_EXERCISE DIRECTIONS_
Count, in the data that follows, every line with the string "checkbox", and give that count as the whole reply.

_Items from a data source_

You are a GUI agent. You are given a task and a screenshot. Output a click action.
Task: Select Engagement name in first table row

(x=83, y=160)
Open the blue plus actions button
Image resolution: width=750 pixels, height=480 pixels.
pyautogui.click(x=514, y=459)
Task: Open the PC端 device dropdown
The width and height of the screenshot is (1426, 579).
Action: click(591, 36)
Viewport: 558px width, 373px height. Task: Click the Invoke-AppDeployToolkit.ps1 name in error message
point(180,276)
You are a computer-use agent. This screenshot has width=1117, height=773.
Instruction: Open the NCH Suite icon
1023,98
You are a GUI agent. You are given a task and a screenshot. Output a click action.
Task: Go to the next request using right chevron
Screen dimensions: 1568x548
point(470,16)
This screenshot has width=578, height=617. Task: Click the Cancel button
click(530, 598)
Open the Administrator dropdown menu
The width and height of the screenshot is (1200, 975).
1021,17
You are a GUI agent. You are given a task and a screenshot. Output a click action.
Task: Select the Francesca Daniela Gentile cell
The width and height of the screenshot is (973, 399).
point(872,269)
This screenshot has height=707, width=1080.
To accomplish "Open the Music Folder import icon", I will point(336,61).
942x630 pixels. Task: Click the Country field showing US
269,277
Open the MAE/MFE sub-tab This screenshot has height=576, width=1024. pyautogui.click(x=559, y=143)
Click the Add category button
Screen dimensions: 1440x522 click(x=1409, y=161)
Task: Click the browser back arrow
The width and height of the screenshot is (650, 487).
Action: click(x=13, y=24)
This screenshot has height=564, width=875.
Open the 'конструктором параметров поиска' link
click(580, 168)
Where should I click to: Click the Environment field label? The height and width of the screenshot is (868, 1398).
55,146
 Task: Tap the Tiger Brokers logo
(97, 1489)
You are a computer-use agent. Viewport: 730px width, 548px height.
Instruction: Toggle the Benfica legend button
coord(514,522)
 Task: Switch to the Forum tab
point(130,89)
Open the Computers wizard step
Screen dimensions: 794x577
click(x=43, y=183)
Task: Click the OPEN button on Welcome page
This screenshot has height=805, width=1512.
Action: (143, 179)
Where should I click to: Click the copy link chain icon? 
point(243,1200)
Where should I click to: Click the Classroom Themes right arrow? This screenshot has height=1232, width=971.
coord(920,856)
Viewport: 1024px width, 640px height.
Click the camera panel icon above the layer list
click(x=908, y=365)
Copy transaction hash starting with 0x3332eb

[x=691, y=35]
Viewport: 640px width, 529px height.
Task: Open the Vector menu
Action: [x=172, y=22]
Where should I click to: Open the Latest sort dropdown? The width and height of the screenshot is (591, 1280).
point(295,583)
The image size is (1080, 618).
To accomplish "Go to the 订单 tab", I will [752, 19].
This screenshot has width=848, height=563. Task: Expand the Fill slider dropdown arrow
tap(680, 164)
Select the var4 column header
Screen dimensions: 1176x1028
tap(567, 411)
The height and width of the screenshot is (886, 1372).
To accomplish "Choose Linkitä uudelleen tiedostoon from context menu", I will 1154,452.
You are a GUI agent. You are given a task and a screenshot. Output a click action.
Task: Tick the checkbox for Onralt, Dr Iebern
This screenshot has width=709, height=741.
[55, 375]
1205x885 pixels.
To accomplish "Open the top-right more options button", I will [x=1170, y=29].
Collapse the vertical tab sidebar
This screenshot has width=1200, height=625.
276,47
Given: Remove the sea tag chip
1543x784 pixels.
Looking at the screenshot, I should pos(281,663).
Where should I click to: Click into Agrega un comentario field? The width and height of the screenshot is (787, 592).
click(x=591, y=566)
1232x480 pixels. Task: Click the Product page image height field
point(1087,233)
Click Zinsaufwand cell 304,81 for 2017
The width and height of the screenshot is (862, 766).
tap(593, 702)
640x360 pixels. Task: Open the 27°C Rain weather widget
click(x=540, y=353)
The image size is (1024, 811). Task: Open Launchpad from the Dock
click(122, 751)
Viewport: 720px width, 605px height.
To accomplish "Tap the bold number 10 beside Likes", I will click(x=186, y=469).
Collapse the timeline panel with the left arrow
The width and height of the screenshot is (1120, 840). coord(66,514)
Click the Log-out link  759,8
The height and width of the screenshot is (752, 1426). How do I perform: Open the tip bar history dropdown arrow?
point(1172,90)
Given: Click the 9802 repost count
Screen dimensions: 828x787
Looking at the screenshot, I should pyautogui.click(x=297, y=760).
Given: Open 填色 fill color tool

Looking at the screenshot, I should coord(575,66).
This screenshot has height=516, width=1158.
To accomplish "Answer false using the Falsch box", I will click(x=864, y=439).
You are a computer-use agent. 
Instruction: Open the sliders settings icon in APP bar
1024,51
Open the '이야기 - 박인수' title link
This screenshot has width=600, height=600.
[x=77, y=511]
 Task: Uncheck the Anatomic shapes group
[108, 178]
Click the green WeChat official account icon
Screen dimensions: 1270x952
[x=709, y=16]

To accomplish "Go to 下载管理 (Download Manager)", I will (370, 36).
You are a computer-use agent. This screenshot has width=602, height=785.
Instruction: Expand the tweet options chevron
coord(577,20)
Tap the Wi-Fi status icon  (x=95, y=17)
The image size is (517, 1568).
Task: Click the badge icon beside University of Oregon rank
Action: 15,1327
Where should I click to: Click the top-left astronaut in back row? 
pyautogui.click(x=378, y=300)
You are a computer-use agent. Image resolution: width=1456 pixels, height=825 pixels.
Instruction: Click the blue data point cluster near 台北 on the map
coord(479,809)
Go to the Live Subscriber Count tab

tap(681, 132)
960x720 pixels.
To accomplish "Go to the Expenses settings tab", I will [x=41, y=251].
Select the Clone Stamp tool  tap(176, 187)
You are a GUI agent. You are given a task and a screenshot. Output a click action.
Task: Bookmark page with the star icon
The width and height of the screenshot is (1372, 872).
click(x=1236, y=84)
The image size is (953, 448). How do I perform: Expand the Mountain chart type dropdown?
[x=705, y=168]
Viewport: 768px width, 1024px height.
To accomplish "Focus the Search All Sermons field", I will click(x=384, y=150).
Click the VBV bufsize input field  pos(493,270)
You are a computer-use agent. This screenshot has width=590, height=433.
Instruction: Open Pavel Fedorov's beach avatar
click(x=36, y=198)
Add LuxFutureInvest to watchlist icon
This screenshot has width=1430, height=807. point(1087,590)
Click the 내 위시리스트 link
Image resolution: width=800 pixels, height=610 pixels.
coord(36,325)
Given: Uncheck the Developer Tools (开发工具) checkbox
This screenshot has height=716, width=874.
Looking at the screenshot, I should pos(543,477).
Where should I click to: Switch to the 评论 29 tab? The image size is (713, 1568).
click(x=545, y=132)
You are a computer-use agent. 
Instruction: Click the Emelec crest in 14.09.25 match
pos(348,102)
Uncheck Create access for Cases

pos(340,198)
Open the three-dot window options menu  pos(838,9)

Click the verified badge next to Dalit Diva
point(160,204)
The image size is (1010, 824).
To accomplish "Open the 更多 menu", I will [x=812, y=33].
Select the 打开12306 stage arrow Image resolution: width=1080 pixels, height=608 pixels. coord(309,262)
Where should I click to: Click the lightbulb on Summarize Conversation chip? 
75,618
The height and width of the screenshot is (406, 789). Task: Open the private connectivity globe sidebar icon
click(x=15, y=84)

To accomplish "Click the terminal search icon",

_PROBLEM SOLUTION_
2